• _REQUIRED WORK_:
Wherever a line in the data below holds "screenshot", copy that line.

Stored data:

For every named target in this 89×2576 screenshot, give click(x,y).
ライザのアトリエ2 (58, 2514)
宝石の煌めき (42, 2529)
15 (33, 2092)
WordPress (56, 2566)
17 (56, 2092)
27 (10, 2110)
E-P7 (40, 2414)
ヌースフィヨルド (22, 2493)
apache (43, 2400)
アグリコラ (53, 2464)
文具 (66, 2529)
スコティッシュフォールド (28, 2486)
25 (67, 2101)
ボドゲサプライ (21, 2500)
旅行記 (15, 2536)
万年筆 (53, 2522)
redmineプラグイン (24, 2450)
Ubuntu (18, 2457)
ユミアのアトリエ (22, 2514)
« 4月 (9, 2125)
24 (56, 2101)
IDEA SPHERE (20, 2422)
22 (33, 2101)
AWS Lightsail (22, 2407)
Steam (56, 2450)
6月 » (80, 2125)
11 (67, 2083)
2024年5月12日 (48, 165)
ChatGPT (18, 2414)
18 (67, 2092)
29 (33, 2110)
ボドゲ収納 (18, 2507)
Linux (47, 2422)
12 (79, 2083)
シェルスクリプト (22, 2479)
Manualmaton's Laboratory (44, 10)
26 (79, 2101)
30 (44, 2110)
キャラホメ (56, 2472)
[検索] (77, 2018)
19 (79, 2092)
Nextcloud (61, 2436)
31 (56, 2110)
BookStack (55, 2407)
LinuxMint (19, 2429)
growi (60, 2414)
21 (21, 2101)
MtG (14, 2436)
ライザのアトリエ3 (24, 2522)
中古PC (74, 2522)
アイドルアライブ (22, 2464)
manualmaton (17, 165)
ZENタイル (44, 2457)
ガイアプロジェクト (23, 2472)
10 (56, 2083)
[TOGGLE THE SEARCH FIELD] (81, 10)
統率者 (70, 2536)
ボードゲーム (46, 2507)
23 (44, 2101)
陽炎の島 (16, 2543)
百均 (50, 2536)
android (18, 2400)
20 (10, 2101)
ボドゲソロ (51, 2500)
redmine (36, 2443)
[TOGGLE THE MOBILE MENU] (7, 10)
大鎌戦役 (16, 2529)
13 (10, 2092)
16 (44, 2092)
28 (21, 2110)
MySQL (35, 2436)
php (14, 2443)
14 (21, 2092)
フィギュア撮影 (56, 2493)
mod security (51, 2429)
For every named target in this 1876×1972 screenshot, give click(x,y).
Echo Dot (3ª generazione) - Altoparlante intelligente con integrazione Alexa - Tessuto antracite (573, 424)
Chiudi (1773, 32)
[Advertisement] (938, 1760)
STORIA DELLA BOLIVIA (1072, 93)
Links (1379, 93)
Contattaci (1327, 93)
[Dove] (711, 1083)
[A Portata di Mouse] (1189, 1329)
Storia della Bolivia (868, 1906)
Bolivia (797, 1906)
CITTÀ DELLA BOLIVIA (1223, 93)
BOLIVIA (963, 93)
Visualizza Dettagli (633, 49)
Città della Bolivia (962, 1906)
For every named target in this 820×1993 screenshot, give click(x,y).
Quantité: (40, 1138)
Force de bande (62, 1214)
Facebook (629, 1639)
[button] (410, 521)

• _RESULT BELOW_:
For every named target in this 89×2576 screenshot, give click(x,y).
For every named target in this 1876×1972 screenshot, give click(x,y).
For every named target in this 820×1993 screenshot, give click(x,y).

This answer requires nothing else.